Sam knows where he’s going, of course. I follow him out of the elevator, down the squeaky linoleum hall, and to the nurses’ station.
“We’re here to see Noah Beckett,” he says to the woman at the desk. She smiles and gives him a room number.
I know I suggested coming here, but I’m still numb with fear as we walk down toward some rooms. Am I really ready for this? I’m about seventy percent committed in my head to spinning on my heel and fleeing the hospital when Sam reaches for my hand.
“It’s gonna be fine,” he says, and squeezes, and it helps, a little.
A short blonde woman stands outside of Noah’s room, talking to a doctor in hushed tones. Sam and I hang back until the doctor says a final word and walks away. The woman stares after him, and Sam says, “Mrs. Beckett?”
When she turns at his voice, the woman’s distracted look is replaced by a genuine smile. “Sam,” she says warmly. “It’s so good to see you.”

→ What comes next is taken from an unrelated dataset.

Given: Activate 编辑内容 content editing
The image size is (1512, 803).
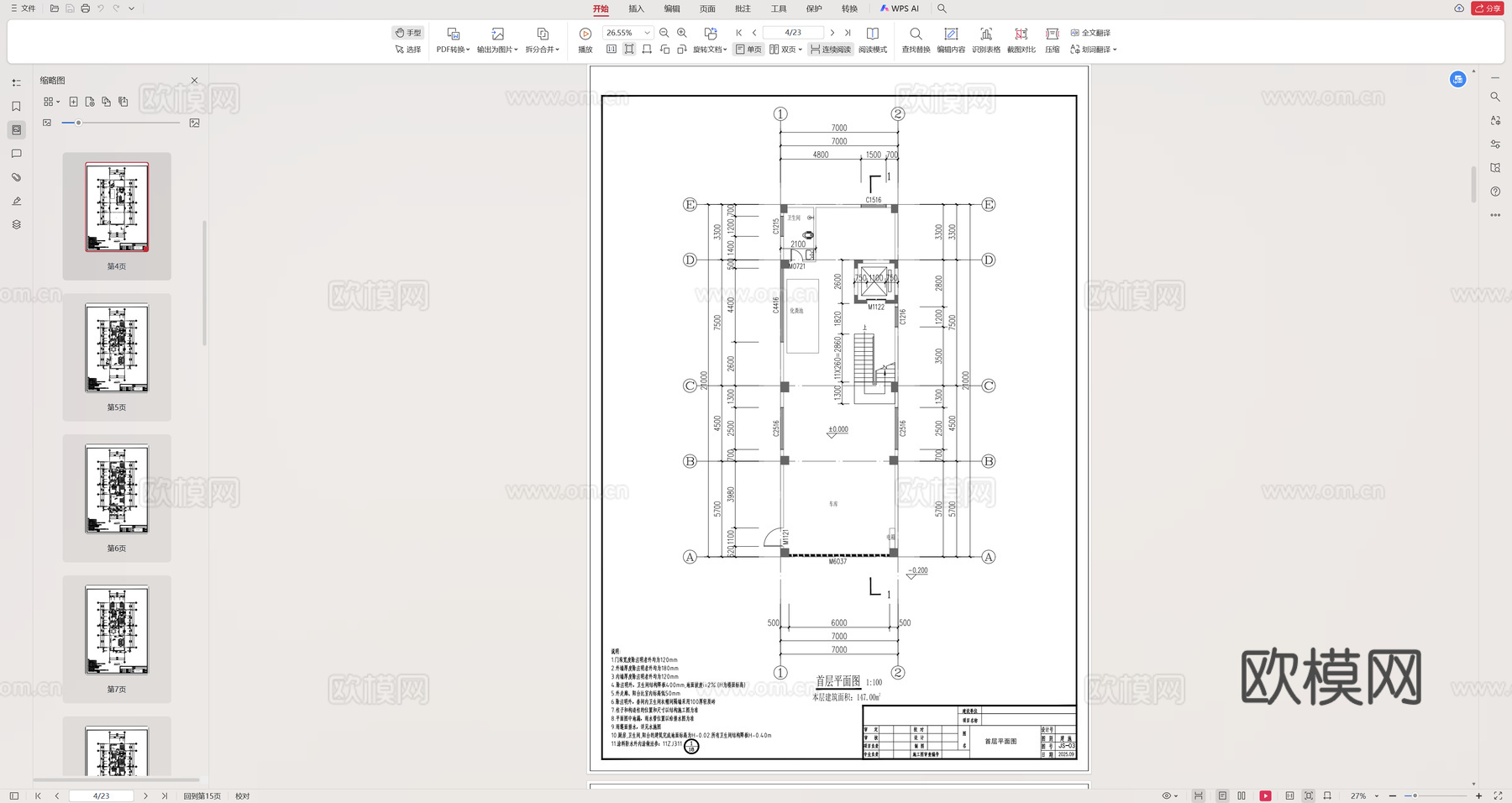Looking at the screenshot, I should pos(950,39).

He drops my hand and hugs her, and she pecks him on the cheek.
“How is he?” he asks softly.
“He’s improving,” she tells him. “They’re saying we can take him home next week.”
“That’s great news.” Sam squeezes her shoulder. “And how about you?”

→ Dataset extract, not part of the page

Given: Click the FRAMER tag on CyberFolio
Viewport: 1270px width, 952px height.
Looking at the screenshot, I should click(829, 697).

“I’m holding up all right.” Her smile is a little wobbly around the edges. She looks over his shoulder at me. “Who is your friend?”
I’m embarrassed to be drawn into this conversation, like I’m intruding on some private moment. I hold my hands behind my back and look to Sam.
“This is Chelsea Knot,” he introduces.
“Oh. You’re Chelsea?” Noah’s mom pauses, and in that pause, a million horrible scenarios race through my mind: she knows who I am, and she’s going to yell at me, right there. Or start bawling. Or tell me what a horrible human being I am for what I did to her son.
She steps toward me, and oh, God, I brace myself to be slapped, or spit on, but instead she puts her arms around me and holds me close, and—oh. A hug? She’s actually giving me
a hug?
“Thank you,” she says in my ear, and I’m too bewildered to do anything but stand there. “If it weren’t for you, who knows if those boys would’ve gotten away with it.” She pulls back and smiles at me, her eyes shining like she might cry. “It was a very brave thing you did.”
Not only am I receiving a hug, but
gratitude?
My mind, it is blown.
I’m not sure what to say. “Um, I—I d-don’t—” I want to explain why, exactly, she should be angry with me, but Sam shoots me a look, and I understand I’m supposed to just accept this. So I attempt a smile and say, “It was nothing.”
My first lie since I started talking again. Sorry, God.
Mrs. Beckett says, “Why don’t you go in and see him? I think he’s awake now.”
Sam and I enter Noah’s room. It’s crowded with balloons and flowers and gifts, and I’m shocked, a little, to see such an outpouring of support and love. It’s such a contrast to the ugliness I’ve seen at school. But the row of cards tacked to the wall are all from students, so maybe I just was too caught up in my own bubble to realize how much people do care.
“I’m pretty sure I’m single-handedly keeping Hallmark in business.”
The voice takes me by surprise. I jump away from the wall and whirl to see Noah, in the bed, propped into a sitting position by pillows. He looks…rough. There’s an IV attached to one of his arms, a line of stitches across one cheek and his lower lip is split and bruised. A patch of his white-blond hair has been shaved off and covered with a bandage.
“Hey, loser.” Sam sits down on the side of Noah’s bed. “How do you feel?”